Repeat exactly the lines below, from the line containing "Select the green upward arrow marker" through the last line, both included. Leave out any pictures.

[Opening Information shown section]

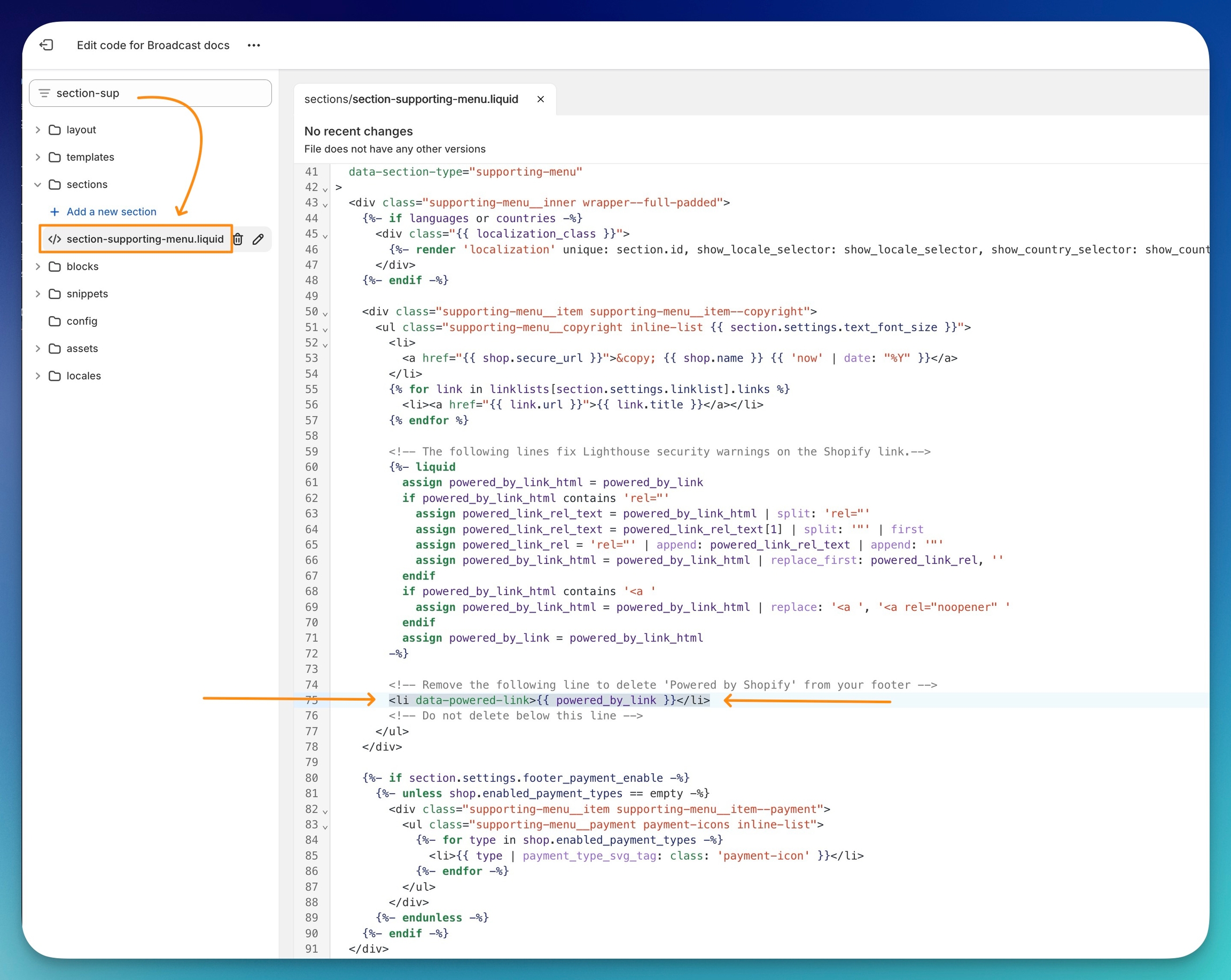This screenshot has height=980, width=1231.
Task: Click the exit editor back icon
Action: tap(46, 45)
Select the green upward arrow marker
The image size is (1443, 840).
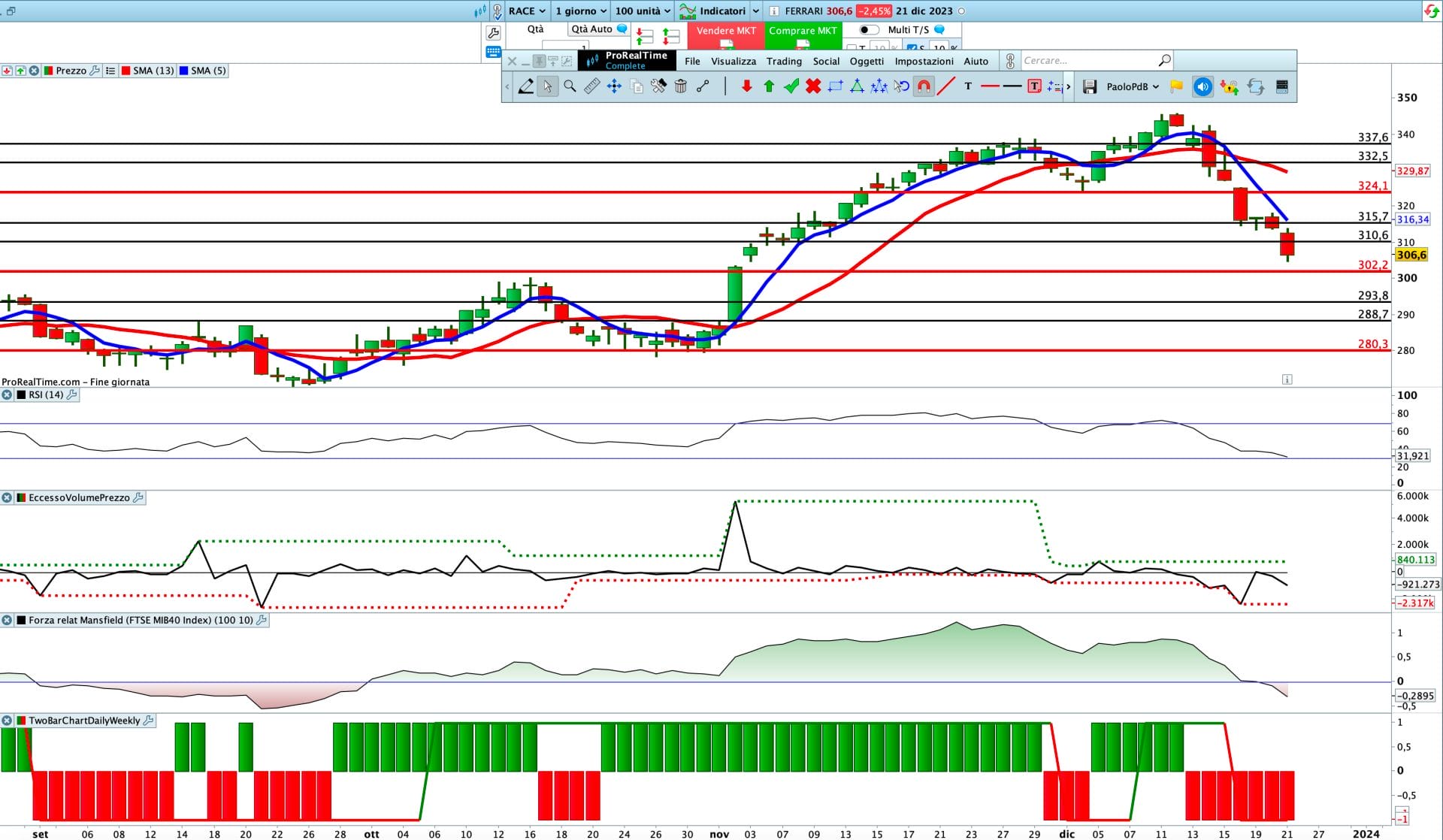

[Closing Information shown section]

Result of the exercise:
Select the green upward arrow marker
The image size is (1443, 840).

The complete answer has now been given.